Dataset excerpts:
○ ○ ○ ○ ○ ○ ○
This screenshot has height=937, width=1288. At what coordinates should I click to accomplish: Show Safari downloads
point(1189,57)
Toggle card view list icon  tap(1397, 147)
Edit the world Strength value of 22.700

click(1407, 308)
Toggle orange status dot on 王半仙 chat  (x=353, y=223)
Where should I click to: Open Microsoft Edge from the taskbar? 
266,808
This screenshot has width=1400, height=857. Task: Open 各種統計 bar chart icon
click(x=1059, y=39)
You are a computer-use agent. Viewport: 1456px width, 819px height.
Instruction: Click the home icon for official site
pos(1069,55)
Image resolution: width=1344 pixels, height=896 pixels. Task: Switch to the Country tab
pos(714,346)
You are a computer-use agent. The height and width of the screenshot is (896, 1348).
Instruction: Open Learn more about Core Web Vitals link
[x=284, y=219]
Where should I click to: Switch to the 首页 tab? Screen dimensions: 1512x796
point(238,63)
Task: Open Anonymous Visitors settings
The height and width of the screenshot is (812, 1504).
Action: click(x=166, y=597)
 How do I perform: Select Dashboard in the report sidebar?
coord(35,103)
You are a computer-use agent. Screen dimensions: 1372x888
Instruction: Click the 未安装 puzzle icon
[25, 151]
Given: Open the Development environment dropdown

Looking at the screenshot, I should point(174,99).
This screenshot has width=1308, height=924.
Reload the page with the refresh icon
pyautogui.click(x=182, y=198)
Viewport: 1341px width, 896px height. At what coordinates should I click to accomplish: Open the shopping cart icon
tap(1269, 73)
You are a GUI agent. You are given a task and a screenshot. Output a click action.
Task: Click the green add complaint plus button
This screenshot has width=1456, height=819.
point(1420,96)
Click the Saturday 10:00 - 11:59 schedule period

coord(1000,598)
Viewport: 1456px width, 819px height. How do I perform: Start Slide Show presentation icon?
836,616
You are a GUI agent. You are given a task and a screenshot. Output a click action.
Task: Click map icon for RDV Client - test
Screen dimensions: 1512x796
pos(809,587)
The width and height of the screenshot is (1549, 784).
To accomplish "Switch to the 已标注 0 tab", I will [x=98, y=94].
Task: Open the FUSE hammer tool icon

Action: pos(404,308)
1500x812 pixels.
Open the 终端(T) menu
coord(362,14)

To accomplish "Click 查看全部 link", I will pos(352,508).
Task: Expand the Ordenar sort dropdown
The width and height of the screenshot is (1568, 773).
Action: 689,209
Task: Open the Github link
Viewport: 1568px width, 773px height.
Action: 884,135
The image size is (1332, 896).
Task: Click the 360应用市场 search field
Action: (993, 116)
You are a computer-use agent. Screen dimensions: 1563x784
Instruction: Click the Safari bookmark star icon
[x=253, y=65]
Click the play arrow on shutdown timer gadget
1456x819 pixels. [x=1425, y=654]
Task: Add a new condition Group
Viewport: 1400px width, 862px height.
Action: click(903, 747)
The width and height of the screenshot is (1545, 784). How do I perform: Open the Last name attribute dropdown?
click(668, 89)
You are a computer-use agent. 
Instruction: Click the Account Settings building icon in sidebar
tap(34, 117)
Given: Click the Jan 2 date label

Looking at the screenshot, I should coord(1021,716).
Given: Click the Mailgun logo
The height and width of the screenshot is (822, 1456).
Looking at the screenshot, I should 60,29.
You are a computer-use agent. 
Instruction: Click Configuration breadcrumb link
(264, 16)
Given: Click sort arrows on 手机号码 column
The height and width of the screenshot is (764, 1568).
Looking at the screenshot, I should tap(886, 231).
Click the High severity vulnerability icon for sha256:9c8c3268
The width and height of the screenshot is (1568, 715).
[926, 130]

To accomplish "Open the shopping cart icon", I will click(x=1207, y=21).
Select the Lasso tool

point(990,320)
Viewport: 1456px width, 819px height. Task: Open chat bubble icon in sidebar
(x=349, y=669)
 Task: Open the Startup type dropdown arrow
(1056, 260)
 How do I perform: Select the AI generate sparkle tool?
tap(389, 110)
○ ○ ○ ○ ○ ○ ○
Exercise: Please report every line among the entries that includes "sort".

Response area:
Task: Expand the Ordenar sort dropdown
Given: Click sort arrows on 手机号码 column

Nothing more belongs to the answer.